The main attraction is, of course, raw oysters on the half shell, and booth after booth was set up with oystermen (and some women) shucking oysters, fresh from the harbor. There were also other kinds of raw shellfish, including cherrystones and littlenecks. Then there were booths cooking up local favorites like clam cakes, fishcakes, oyster stew, clam chowder, lobster bisque, and food for non-shellfish eaters, including sausages, pizza, even cotton candy... to each his own. Local breweries and Truro Vineyards (next door to Wellfleet) were selling libations. We partook of a dozen oysters, a couple of clam cakes, oyster stew and clam chowder - all sooooo out of this world!


Oysters (above) and clams (below)





 Jack snapped this shot of me when I wasn't paying attention.

 Participants of all ages

Recycling bins - Cape Cod style








The line for the soups at The Lighthouse Restaurant was long, but definitely worth the wait, as everyone standing in the line told us. They were not wrong. We got the clam chowder and oyster stew, but the lobster bisque also looked and smelled divine (next year)! The following pictures are of their booth, which was right in front of the restaurant, on Main Street.
The head chef of the Lighhouse was gently sauteing onions, as well as tomatoes, scallions and herbs for the oyster stew. Jack had a nice chat with the chef, and told him about our Drake who is working at the raw bar at Farallon, shucking many varieties of oysters, including Wellfleets. The chef kindly offered Drake a job if he ever wants one!
The aromas from this booth could be detected the moment we got off the shuttle bus - so tempting!



 Just look at all of the herbs floating in the oyster stew!

Happy Jack

Clam chowder (left) and oyster stew (right) are not exactly low cal, but the heavy cream in them is so sweet, it is a sin NOT to taste them.

Oyster stew, from The Lighthouse Restaurant, was loaded with oysters.

In addition to the food, there are tons of booths with artists and artisans selling their wares, including demonstrations, such as a man carving shorebirds out of wood, and really good live music.

Products for sale benefit environmental preservation efforts.


There are exhibits (like the one above) teaching adults and kids alike, about the various kinds of life to be found in the local waters. Other educational exhibits and lectures are held throughout the two-day event, including gourmet oyster and clam tasting with wine pairing, cooking demos by chefs, historical info on the shellfishing industry, guided tours of the estuaries, including the chance to find and then cook your own oysters with an oysterman. Some of these events cost money, but most are free. (All the money raised here is nonprofit, by the way.)

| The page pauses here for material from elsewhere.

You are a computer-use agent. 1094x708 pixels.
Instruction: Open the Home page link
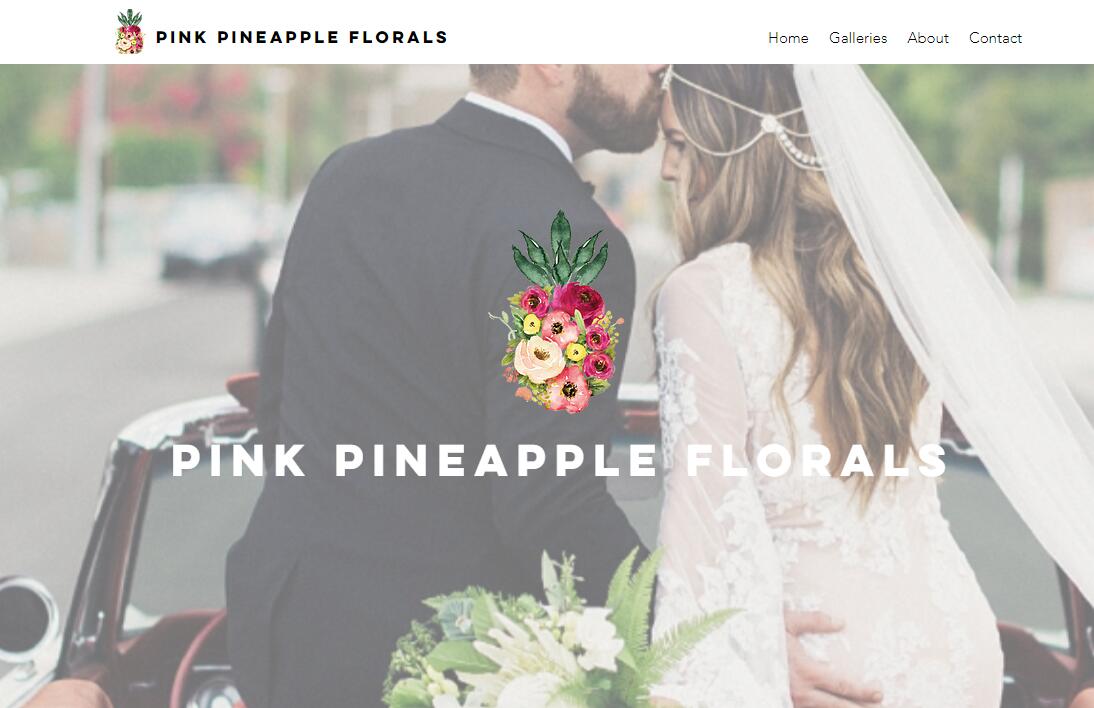[788, 38]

By far the biggest draw of the entire festival is the hotly-contested oyster shucking contest. Entrants shuck as many oysters as they can in an allotted amount of time, while the crowds watch and cheer. Below are some pictures of last year's contest that I found on the festival website:


 


 The winner!


Local flavor includes some fun characters, as the following pictures show:

 


Wellfleet oysters are flown around the world, to arrive at raw bars in restaurants only hours hours after they are harvested. We will be eating dinner at the raw bar at Farallon, in San Francisco, in a couple of days, where we look forward to comparing imported Wellfleet oysters with some of the local California varieties. (Although after paying $15/dozen at the Wellfleet OysterFest, we may find the West Coast price of these little gems a bit hard to stomach!)

If you go to the Wellfleet OysterFest, make sure to arrive early. As Jack and I left town, the traffic crawling toward Wellfleet was as heavy as on any day in the height of the summer season. But don't let that deter you by any means...it is absolutely worth every minute of the wait.